Le Burkina Faso n’est pas le seul pays au monde à mettre sur le marché des produits tissés, mais le Burkina Faso est le seul pays où apposera sur les pagnes tissés le label «Faso Dan Fani». Avec la labellisation, le pagne FDF sera plus compétitif sur le marché et redonnera plus de confiance aux stylistes à l’utiliser lors de leurs défilés de mode.
Interview réalisée par Ambèternifa Crépin SOMDA
OAPI accompagne 250 entreprises par an
L’Economiste du Faso: Est-ce que le Centre national pour la propriété intellectuelle œuvre à la protection des produits locaux des entreprises burkinabè?
Mahamadi Tassembédo, DG du Centre national pour la propriété intellectuelle: Il faut dire que la mission principale du CNPI est d’accompagner les acteurs économiques, toutes tendances confondues, à acquérir des droits sur tout ce qu’ils ont eu à inventer ou innover.
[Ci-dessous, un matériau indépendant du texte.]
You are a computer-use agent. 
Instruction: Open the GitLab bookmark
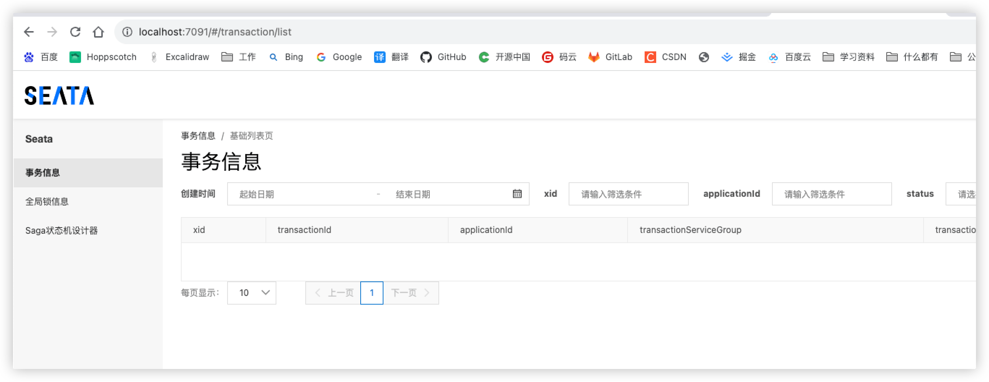(x=610, y=57)
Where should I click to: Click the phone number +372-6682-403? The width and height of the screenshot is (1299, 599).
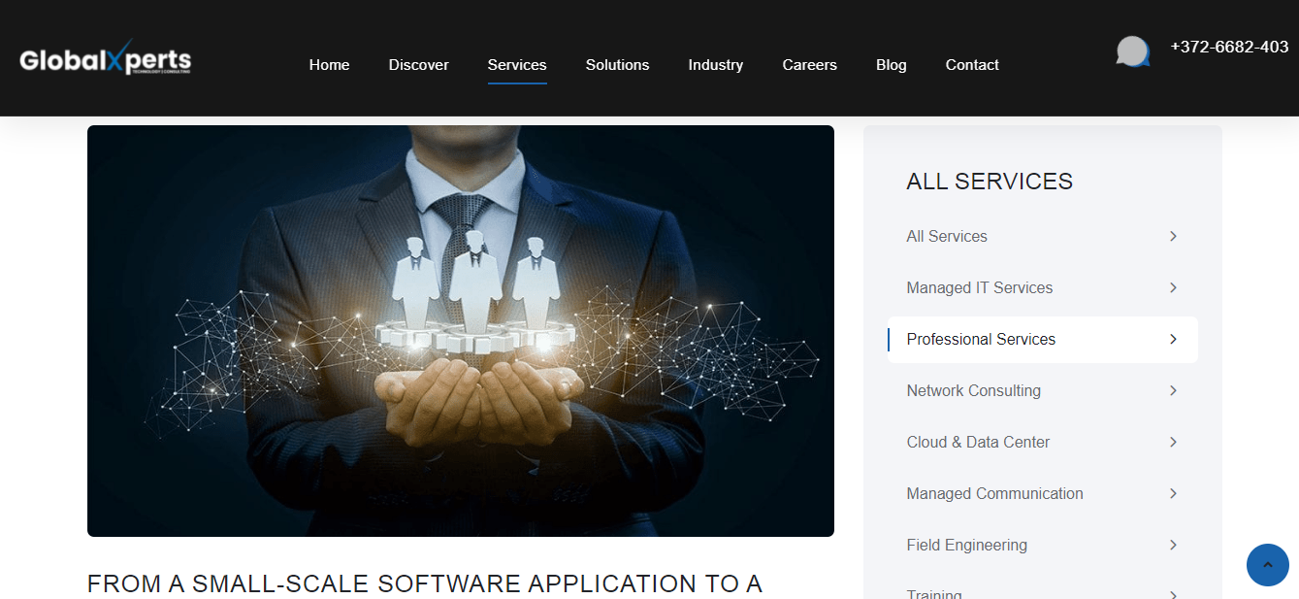click(x=1229, y=46)
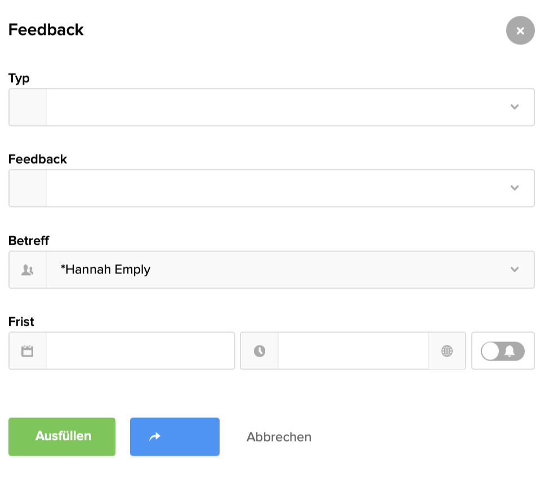
Task: Click Abbrechen to cancel
Action: click(x=279, y=437)
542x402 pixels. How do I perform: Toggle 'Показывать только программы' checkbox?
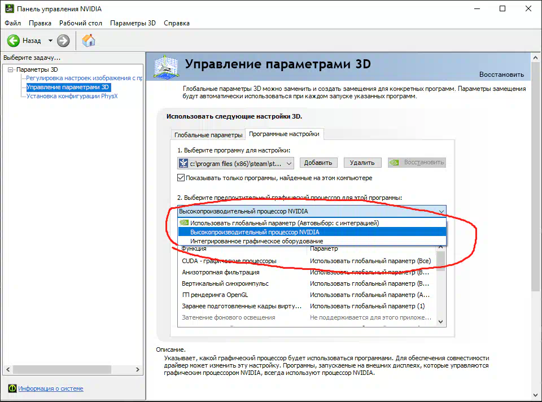coord(181,178)
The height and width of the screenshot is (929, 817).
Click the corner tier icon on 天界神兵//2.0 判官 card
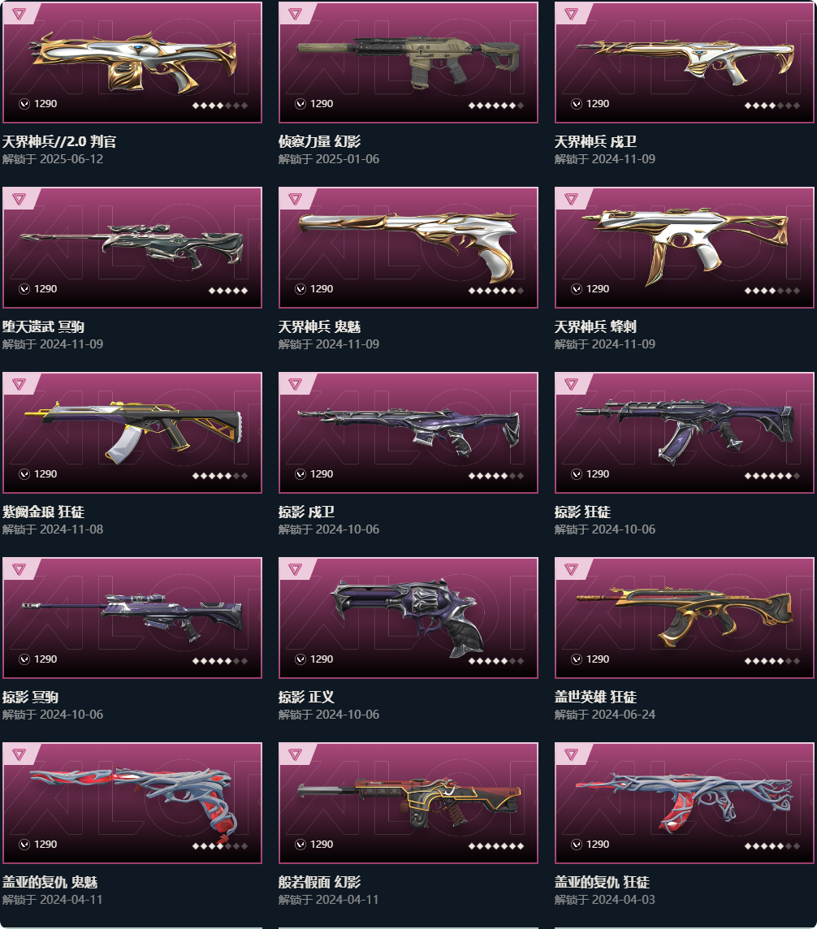[19, 14]
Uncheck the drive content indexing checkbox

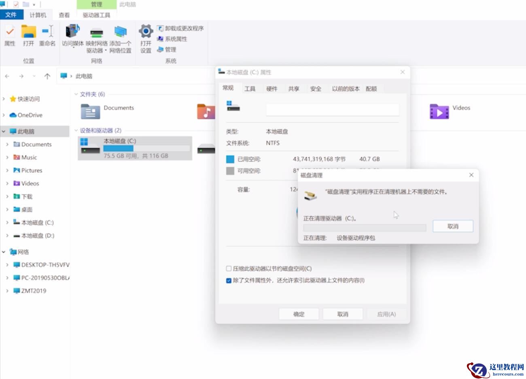coord(229,280)
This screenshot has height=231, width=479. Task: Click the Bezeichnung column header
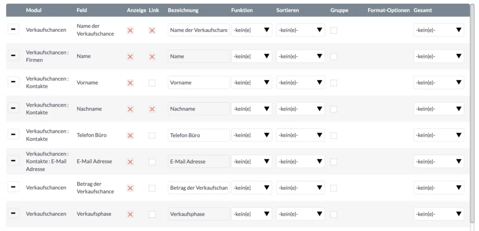click(x=183, y=10)
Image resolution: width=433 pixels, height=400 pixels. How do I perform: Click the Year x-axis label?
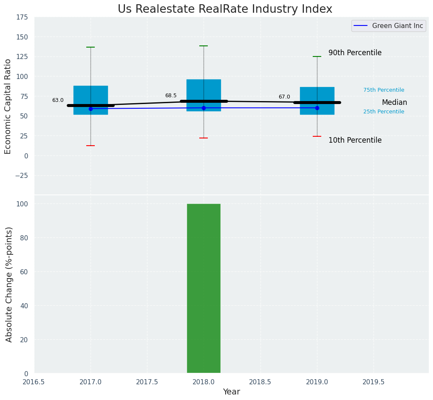231,392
Que ça soit sur le plan de l’invention, de l’esthétique, des marques de produits ou des noms des entreprises. Nous les aidons aussi à mieux exploiter ces actifs matériels dont les entreprises disposent.
Quel est à ce jour le nombre d’entreprises que le CNPI accompagne pour la protection des noms commerciaux, la forme des créations, les noms des produits ou les technologies développées?
250 entreprises, toutes tendances confondues, par an. C’est très faible mais c’est la tendance au niveau de l’OAPI.
Est-ce que le CNPI enregistre à son niveau, des plaintes sur des cas de contrefaçon de logo, d’usurpation d’une marque déposée entre entreprises installées au Burkina Faso?
Le CNPI enregistre chaque deux jours, des plaintes sur des copies, des imitations, des reproductions soit disant illicites d’un de ses actifs immatériels (le nom de son entreprise, la forme de ses objets, le nom de ses produits ou service). Malheureusement, tous nos plaignants viennent dès qu’il y a un problème et en ce moment, c’est déjà tard. Dés lors que vous avez mûri votre idée, vous l’avez matérialisée avant que cela soit diffusé, l’idéal c’est de vous entourer des garde-fous nécessaires pour éviter que quelqu’un ne se réclame propriétaire.